_Supplied entries_
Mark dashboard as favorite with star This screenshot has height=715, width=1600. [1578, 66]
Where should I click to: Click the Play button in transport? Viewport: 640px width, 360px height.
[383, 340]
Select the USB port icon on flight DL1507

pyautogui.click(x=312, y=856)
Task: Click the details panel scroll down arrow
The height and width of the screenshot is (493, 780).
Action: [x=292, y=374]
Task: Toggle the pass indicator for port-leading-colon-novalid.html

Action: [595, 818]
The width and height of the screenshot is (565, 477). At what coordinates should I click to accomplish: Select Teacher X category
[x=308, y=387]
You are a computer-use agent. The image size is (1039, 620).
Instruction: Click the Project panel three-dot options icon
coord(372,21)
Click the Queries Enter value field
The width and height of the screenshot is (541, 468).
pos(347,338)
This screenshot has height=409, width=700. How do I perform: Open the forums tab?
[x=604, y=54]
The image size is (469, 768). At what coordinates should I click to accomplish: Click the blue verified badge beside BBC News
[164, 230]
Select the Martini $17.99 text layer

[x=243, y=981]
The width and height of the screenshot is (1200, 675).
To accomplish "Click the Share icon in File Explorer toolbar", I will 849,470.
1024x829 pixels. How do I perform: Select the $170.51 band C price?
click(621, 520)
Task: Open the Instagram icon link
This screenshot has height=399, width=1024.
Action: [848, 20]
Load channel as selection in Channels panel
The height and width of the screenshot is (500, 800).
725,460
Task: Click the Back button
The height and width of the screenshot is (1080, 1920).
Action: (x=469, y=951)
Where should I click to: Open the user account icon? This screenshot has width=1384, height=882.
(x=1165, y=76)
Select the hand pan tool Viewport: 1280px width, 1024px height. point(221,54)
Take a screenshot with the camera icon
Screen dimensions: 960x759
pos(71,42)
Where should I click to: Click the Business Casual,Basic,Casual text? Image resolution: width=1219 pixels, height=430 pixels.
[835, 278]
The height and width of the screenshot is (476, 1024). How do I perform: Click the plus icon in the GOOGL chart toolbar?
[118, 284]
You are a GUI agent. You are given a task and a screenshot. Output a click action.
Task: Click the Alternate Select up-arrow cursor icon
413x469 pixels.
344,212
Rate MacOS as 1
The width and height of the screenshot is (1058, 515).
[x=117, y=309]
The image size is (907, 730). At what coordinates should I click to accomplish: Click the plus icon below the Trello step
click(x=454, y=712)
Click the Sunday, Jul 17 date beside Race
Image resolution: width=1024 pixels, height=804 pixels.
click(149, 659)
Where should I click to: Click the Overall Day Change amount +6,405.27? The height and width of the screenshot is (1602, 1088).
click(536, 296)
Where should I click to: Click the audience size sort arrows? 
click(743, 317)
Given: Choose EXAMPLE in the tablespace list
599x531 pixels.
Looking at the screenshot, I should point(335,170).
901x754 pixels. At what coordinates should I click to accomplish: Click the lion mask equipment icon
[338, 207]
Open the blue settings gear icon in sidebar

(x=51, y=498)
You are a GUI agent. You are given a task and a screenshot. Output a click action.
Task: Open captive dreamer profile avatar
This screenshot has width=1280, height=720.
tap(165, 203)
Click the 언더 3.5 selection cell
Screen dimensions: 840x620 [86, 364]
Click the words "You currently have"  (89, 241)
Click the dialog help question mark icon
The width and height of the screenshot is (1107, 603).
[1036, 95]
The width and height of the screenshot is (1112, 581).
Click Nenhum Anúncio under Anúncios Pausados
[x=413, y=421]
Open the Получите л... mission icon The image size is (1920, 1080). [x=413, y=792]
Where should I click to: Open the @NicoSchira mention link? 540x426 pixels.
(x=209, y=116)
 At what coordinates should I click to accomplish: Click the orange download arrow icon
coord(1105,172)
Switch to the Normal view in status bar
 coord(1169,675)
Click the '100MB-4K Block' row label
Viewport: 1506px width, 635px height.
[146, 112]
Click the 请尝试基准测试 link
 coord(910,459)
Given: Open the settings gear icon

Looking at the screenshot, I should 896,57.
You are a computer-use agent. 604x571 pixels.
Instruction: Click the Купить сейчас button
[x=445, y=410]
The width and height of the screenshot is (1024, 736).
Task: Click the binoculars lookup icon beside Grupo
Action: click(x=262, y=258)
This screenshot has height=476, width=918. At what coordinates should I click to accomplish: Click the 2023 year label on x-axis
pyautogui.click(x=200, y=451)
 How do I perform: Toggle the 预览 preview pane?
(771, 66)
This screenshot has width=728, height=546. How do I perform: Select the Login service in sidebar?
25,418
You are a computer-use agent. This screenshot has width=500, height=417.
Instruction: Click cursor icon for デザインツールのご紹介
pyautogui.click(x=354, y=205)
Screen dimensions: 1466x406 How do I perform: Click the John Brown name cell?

_Work order_
All lines in the listing above should be written out again exactly.

_Finished task_
Mark dashboard as favorite with star This screenshot has height=715, width=1600. [1578, 66]
Where should I click to: Click the Play button in transport? Viewport: 640px width, 360px height.
[383, 340]
Select the USB port icon on flight DL1507

pyautogui.click(x=312, y=856)
Task: Click the details panel scroll down arrow
The height and width of the screenshot is (493, 780).
Action: [x=292, y=374]
Task: Toggle the pass indicator for port-leading-colon-novalid.html

Action: [595, 818]
The width and height of the screenshot is (565, 477). At what coordinates should I click to accomplish: Select Teacher X category
[x=308, y=387]
You are a computer-use agent. The image size is (1039, 620).
Instruction: Click the Project panel three-dot options icon
coord(372,21)
Click the Queries Enter value field
The width and height of the screenshot is (541, 468).
pos(347,338)
This screenshot has height=409, width=700. How do I perform: Open the forums tab?
[x=604, y=54]
The image size is (469, 768). At what coordinates should I click to accomplish: Click the blue verified badge beside BBC News
[164, 230]
Select the Martini $17.99 text layer

[x=243, y=981]
The width and height of the screenshot is (1200, 675).
To accomplish "Click the Share icon in File Explorer toolbar", I will 849,470.
1024x829 pixels. How do I perform: Select the $170.51 band C price?
click(621, 520)
Task: Open the Instagram icon link
This screenshot has height=399, width=1024.
Action: [848, 20]
Load channel as selection in Channels panel
The height and width of the screenshot is (500, 800).
725,460
Task: Click the Back button
The height and width of the screenshot is (1080, 1920).
Action: (x=469, y=951)
Where should I click to: Open the user account icon? This screenshot has width=1384, height=882.
(x=1165, y=76)
Select the hand pan tool Viewport: 1280px width, 1024px height. point(221,54)
Take a screenshot with the camera icon
Screen dimensions: 960x759
pos(71,42)
Where should I click to: Click the Business Casual,Basic,Casual text? Image resolution: width=1219 pixels, height=430 pixels.
[835, 278]
The height and width of the screenshot is (476, 1024). How do I perform: Click the plus icon in the GOOGL chart toolbar?
[118, 284]
You are a GUI agent. You are given a task and a screenshot. Output a click action.
Task: Click the Alternate Select up-arrow cursor icon
413x469 pixels.
344,212
Rate MacOS as 1
The width and height of the screenshot is (1058, 515).
[x=117, y=309]
The image size is (907, 730). At what coordinates should I click to accomplish: Click the plus icon below the Trello step
click(x=454, y=712)
Click the Sunday, Jul 17 date beside Race
Image resolution: width=1024 pixels, height=804 pixels.
click(149, 659)
Where should I click to: Click the Overall Day Change amount +6,405.27? The height and width of the screenshot is (1602, 1088).
click(536, 296)
Where should I click to: Click the audience size sort arrows? 
click(743, 317)
Given: Choose EXAMPLE in the tablespace list
599x531 pixels.
Looking at the screenshot, I should point(335,170).
901x754 pixels. At what coordinates should I click to accomplish: Click the lion mask equipment icon
[338, 207]
Open the blue settings gear icon in sidebar

(x=51, y=498)
You are a GUI agent. You are given a task and a screenshot. Output a click action.
Task: Open captive dreamer profile avatar
This screenshot has width=1280, height=720.
tap(165, 203)
Click the 언더 3.5 selection cell
Screen dimensions: 840x620 [86, 364]
Click the words "You currently have"  (89, 241)
Click the dialog help question mark icon
The width and height of the screenshot is (1107, 603).
[1036, 95]
The width and height of the screenshot is (1112, 581).
Click Nenhum Anúncio under Anúncios Pausados
[x=413, y=421]
Open the Получите л... mission icon The image size is (1920, 1080). [x=413, y=792]
Where should I click to: Open the @NicoSchira mention link? 540x426 pixels.
(x=209, y=116)
 At what coordinates should I click to accomplish: Click the orange download arrow icon
coord(1105,172)
Switch to the Normal view in status bar
 coord(1169,675)
Click the '100MB-4K Block' row label
Viewport: 1506px width, 635px height.
[146, 112]
Click the 请尝试基准测试 link
 coord(910,459)
Given: Open the settings gear icon

Looking at the screenshot, I should 896,57.
You are a computer-use agent. 604x571 pixels.
Instruction: Click the Купить сейчас button
[x=445, y=410]
The width and height of the screenshot is (1024, 736).
Task: Click the binoculars lookup icon beside Grupo
Action: click(x=262, y=258)
This screenshot has height=476, width=918. At what coordinates should I click to accomplish: Click the 2023 year label on x-axis
pyautogui.click(x=200, y=451)
 How do I perform: Toggle the 预览 preview pane?
(771, 66)
This screenshot has width=728, height=546. How do I perform: Select the Login service in sidebar?
25,418
You are a computer-use agent. This screenshot has width=500, height=417.
Instruction: Click cursor icon for デザインツールのご紹介
pyautogui.click(x=354, y=205)
Screen dimensions: 1466x406 How do I perform: Click the John Brown name cell?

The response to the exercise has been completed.